In pochi conoscono la tragedia di Rocco Siffredi, che ha segnato per sempre la sua esistenza. L’attore di film a luci rosse, che ricordiamo anche in film “tradizionali” come Romance e Pornocrazia di Catherine Breillat (1999 e 2004), e in Matrimonio a Parigi di Claudio Risi con Massimo Boldi (2011) è stato ospite nel salotto di Verissimo.

Rocco recentemente visto nel docureality sulla sua famiglia, per l’appunto intitolato “Casa Siffredi”, e protagonista del film Rocco, ha raccontato della terribile esperienza che ha segnato la sua infanzia, la morte del fratello maggiore. “I miei ricordi d’infanzia iniziano all’età di 6 anni.
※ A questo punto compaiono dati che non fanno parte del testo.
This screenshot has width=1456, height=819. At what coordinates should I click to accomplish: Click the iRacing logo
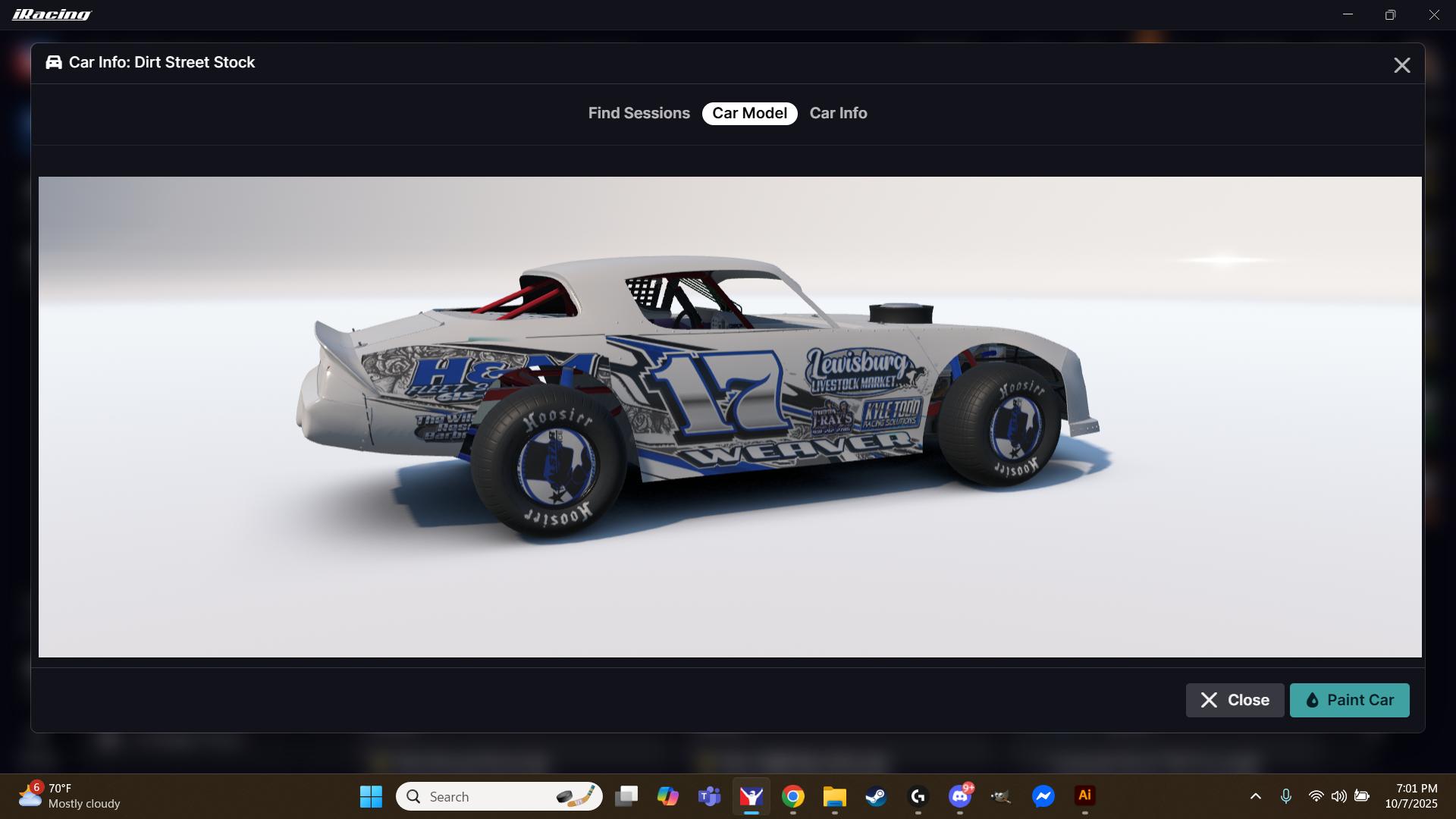pos(50,14)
Mi ricordo il giorno in cui tornando dall’asilo ho sentito dalla strada le grida di mia mamma in casa. C’era un clima tetro, nessuno parlava. Io non ho chiesto nulla. In camera, sdraiato sul letto c’era mio fratello di 12 anni morto (soffocato da una crisi epilettica n.d.r.).

La tragedia di Rocco Siffredi: la morte del fratello ha sconvolto la famiglia

La tragedia di Rocco Siffredi ha avuto forti ripercussioni anche negli anni successivi: “Il giorno prima avevamo fatto una festa, per cui la mia camera era piena di palloncini colorati. Mi ricordo che dopo aver visto mio fratello mi sono chiuso nella mia stanza e ho rotto tutti i palloncini”.

Nel corso dell’intervista, che andrà in onda domani pomeriggio, Siffredi appare molto provato. “Mia mamma ha sofferto così tanto la sua morte che, per i due anni successivi ha continuato ad apparecchiare a tavola anche per lui”.